A crash course in PostgreSQL, Part 1

SkyHi @ Monday, August 29, 2011
PostgreSQL is a first-rate, enterprise-worthy open source RDBMS (relational database management system) that compares very favorably to high-priced closed-source commercial databases. Databases are complex, tricksy beasts full of pitfalls. In this two-part crash course, we'll get a new PostgreSQL database up and running with elegant ease, and learn important fundamentals.
['NewSQL' could combine the best of SQL and NoSQL and NoSQL offers users scalability, flexibility, speed]
If you're a database novice, then give yourself plenty of time to learn your way around. PostgreSQL is a great database for beginners because it's well documented and aims to adhere to standards. Even better, everything is discoverable -- nothing is hidden, not even the source code, so you can develop as complete an understanding of it as you want.

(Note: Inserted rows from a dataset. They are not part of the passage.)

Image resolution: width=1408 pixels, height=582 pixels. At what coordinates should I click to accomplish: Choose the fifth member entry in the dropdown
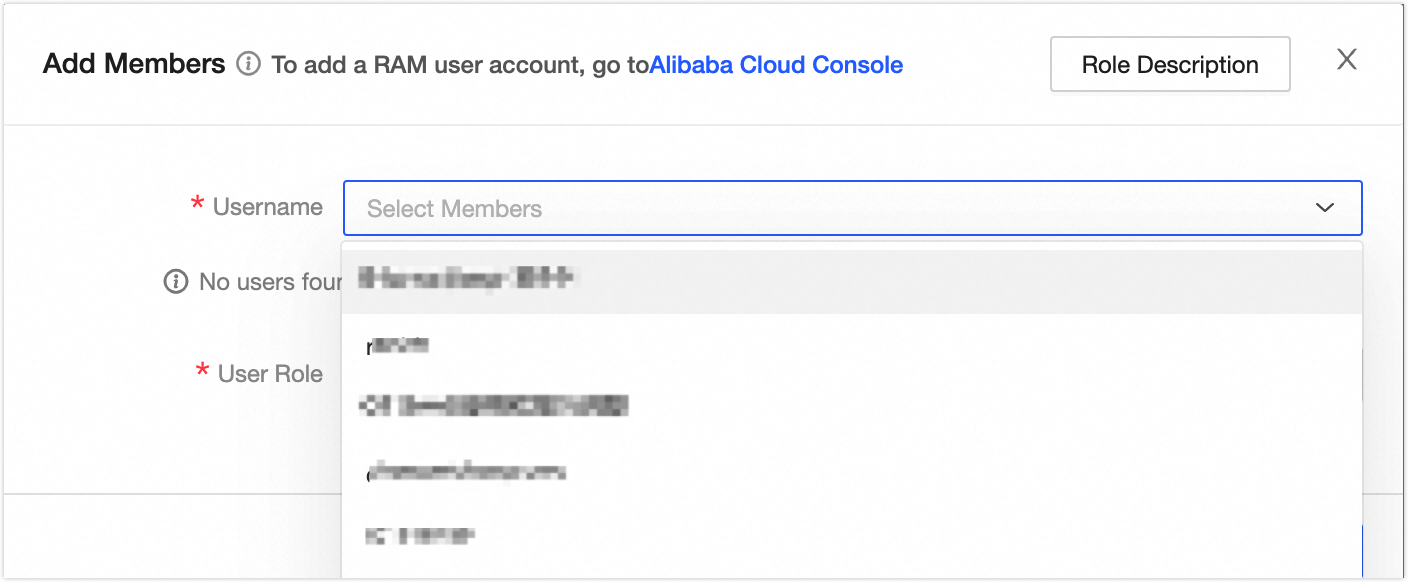[x=420, y=536]
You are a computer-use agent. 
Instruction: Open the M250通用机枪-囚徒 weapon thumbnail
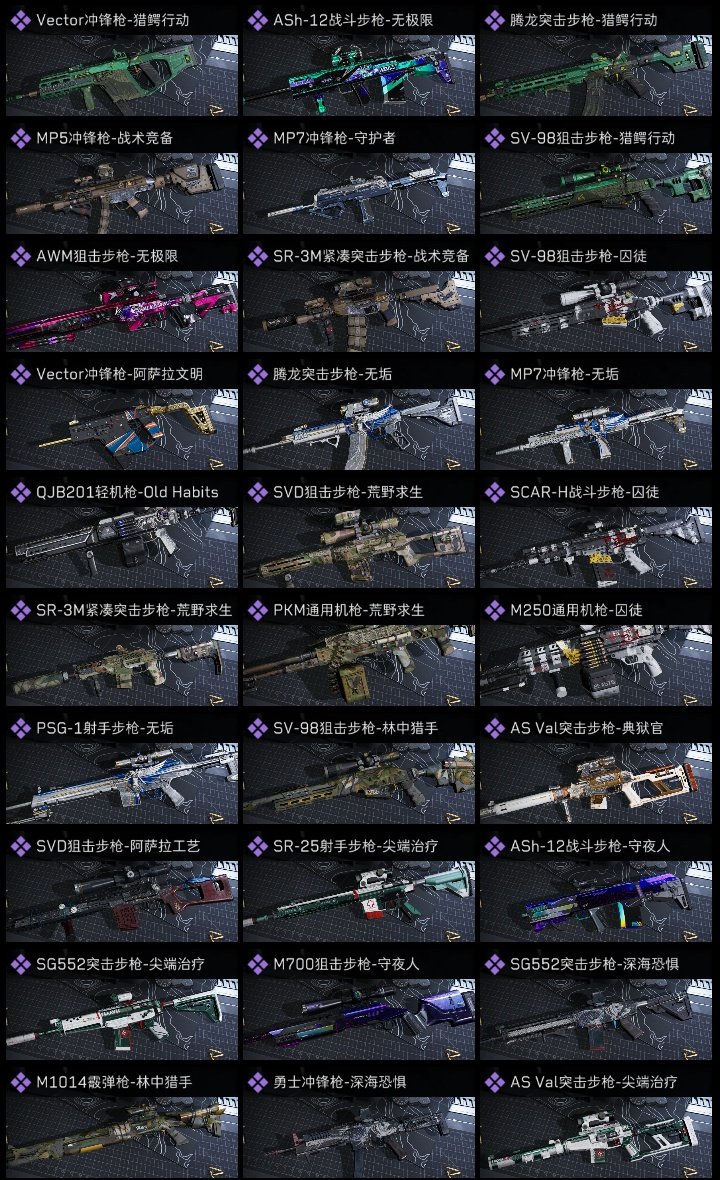pos(596,665)
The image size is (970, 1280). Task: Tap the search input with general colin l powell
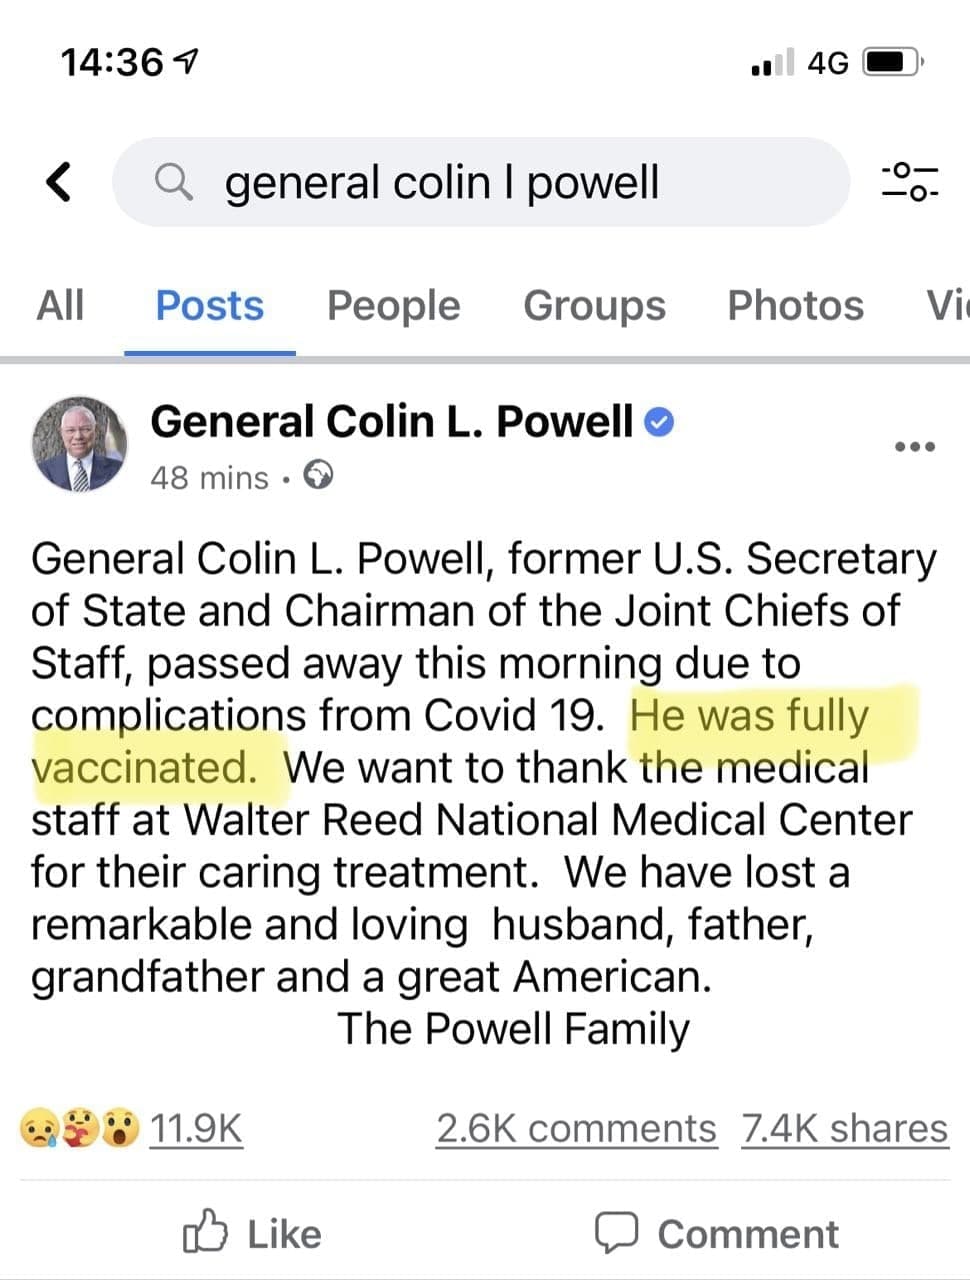pyautogui.click(x=480, y=181)
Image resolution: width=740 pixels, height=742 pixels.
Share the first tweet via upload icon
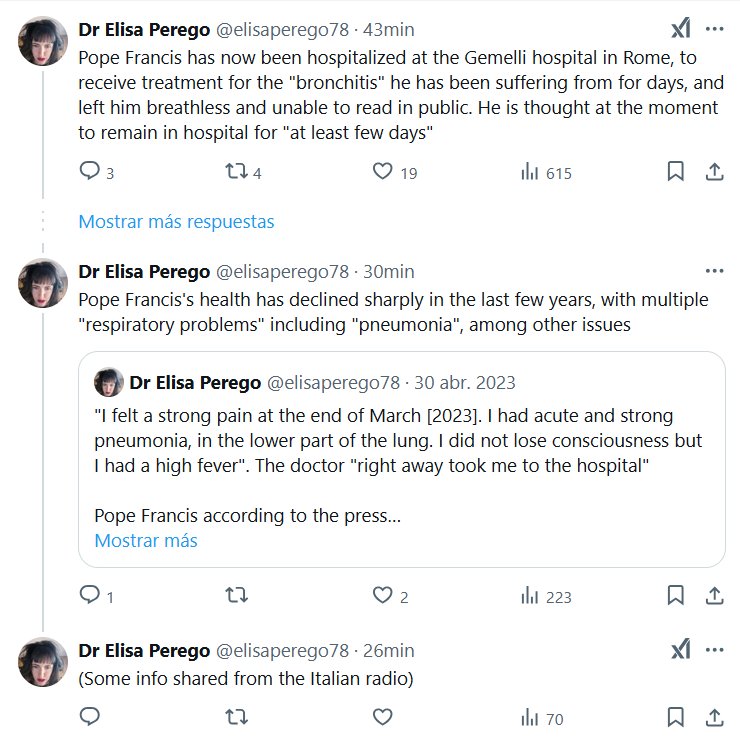(x=714, y=172)
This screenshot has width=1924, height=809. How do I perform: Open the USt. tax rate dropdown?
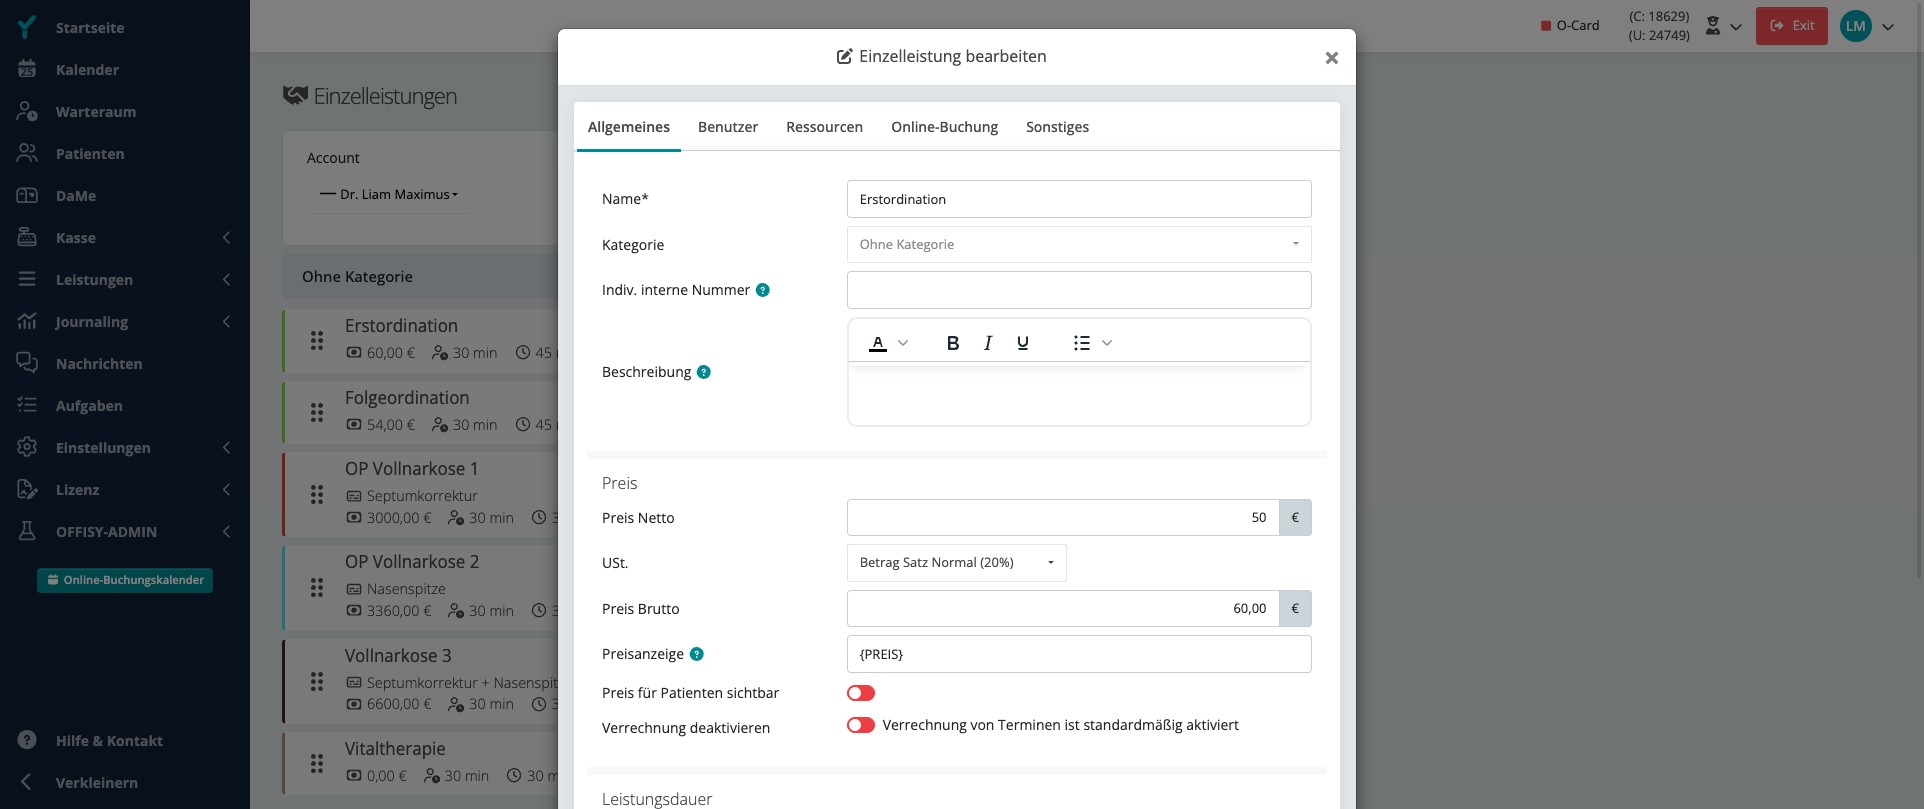pyautogui.click(x=956, y=563)
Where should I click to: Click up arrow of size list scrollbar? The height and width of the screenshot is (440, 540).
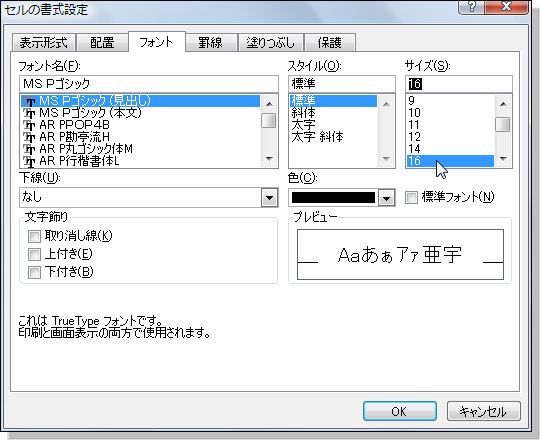click(503, 104)
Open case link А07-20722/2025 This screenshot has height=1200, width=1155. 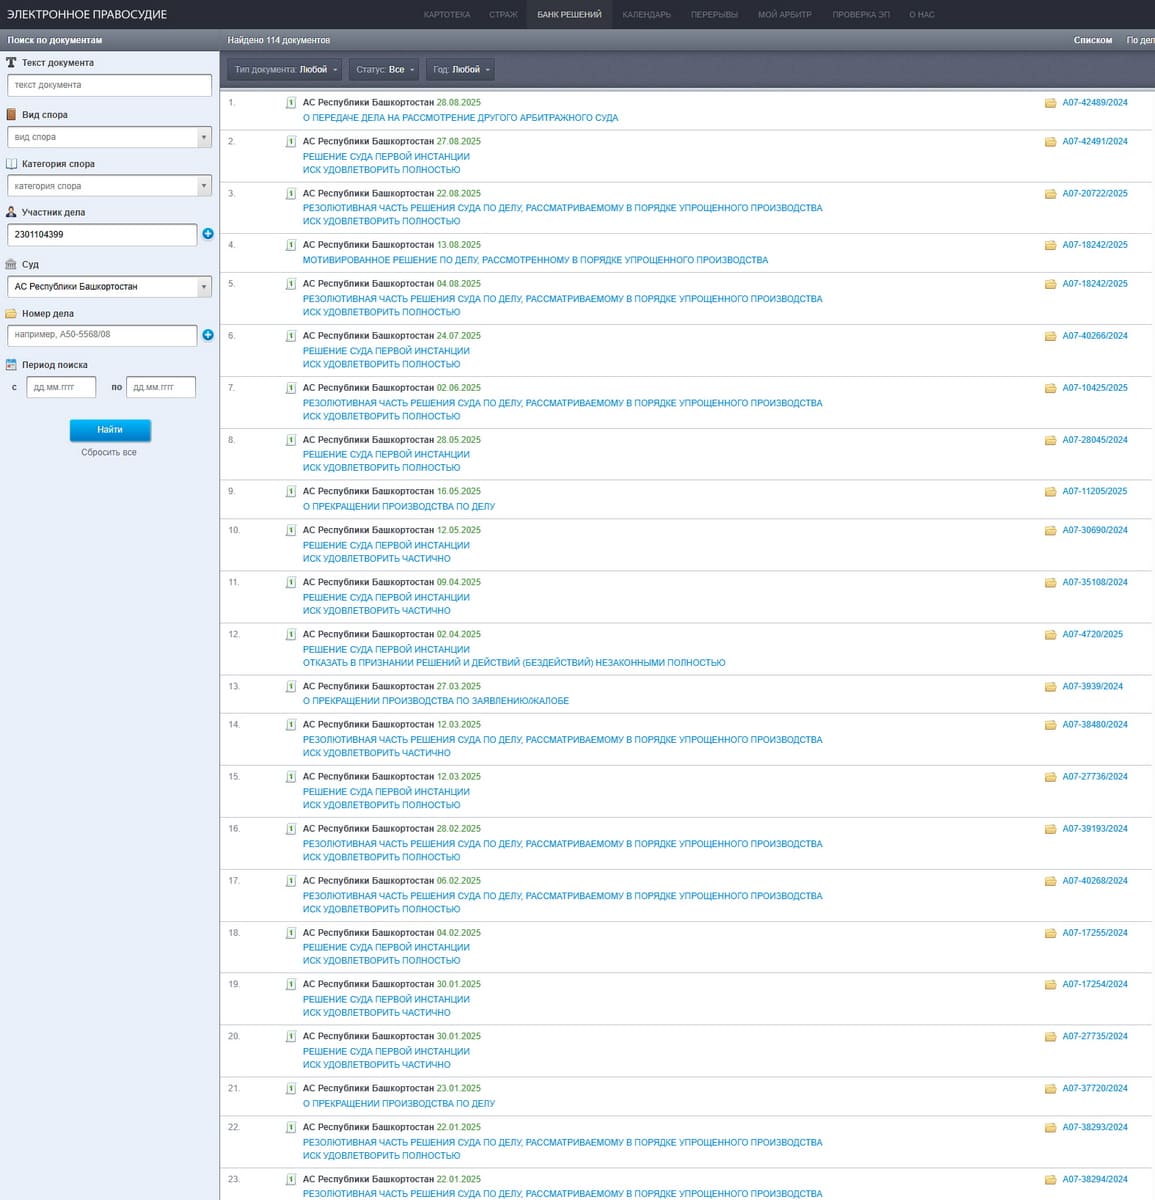click(1094, 194)
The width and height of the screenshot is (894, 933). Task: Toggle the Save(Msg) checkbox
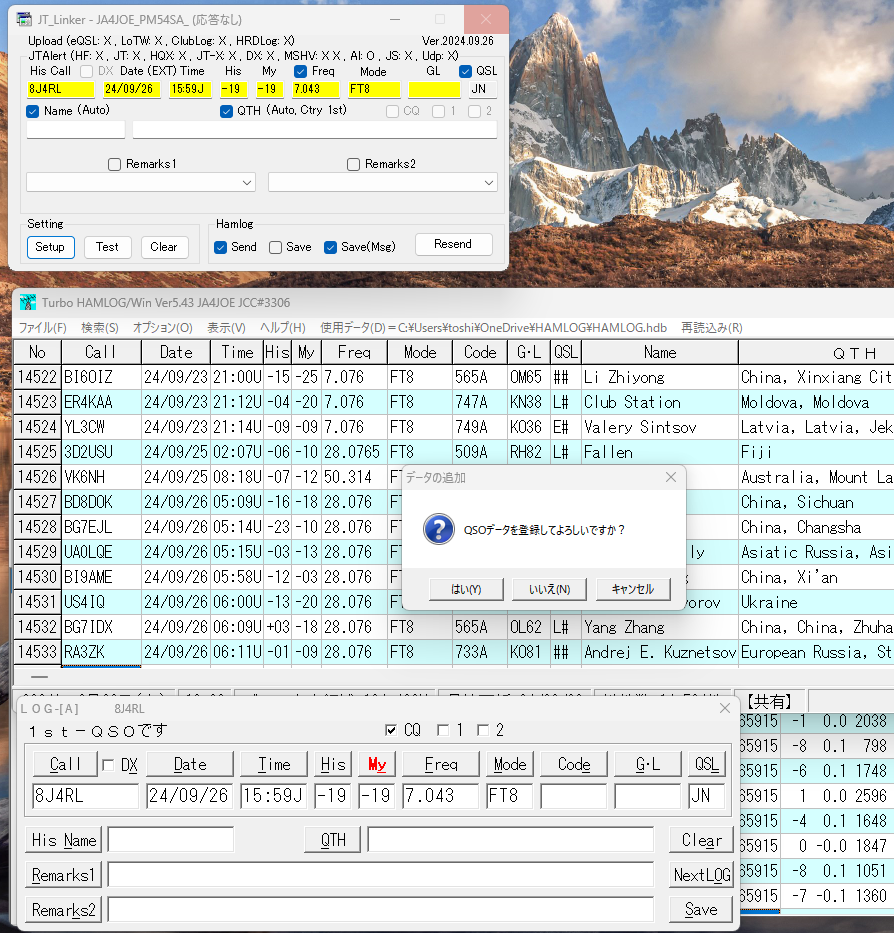330,248

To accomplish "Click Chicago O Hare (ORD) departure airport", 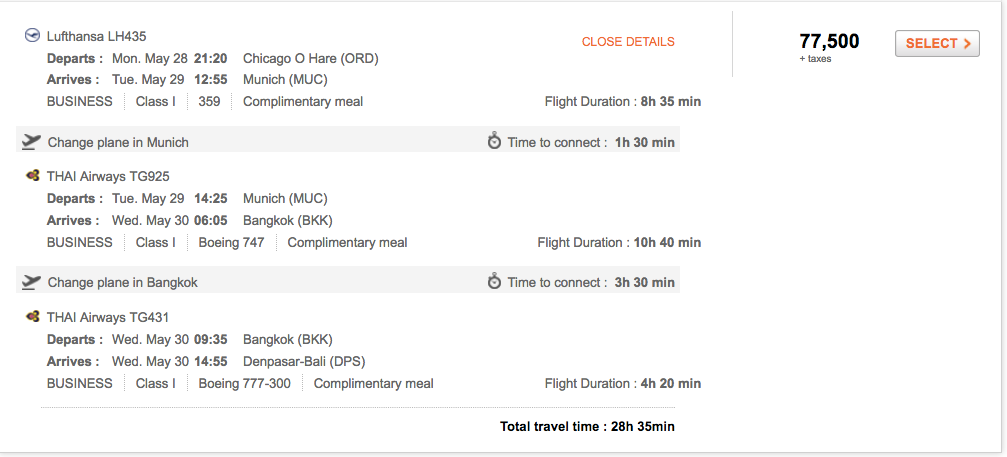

The most important part of administering any database is preparation, in planning and design, and in learning best practices. A good requirements analysis will help you decide what data to store, how to organize it, and what business rules to incorporate. You'll need to figure out where your business logic goes -- in the database, in middleware, or applications? You may not have the luxury of a clean, fresh new installation, but must instead grapple with a migration from a different database. These are giant topics for another day; fortunately there are plenty of good resources online, starting with the excellent PostgreSQL manuals and Wiki.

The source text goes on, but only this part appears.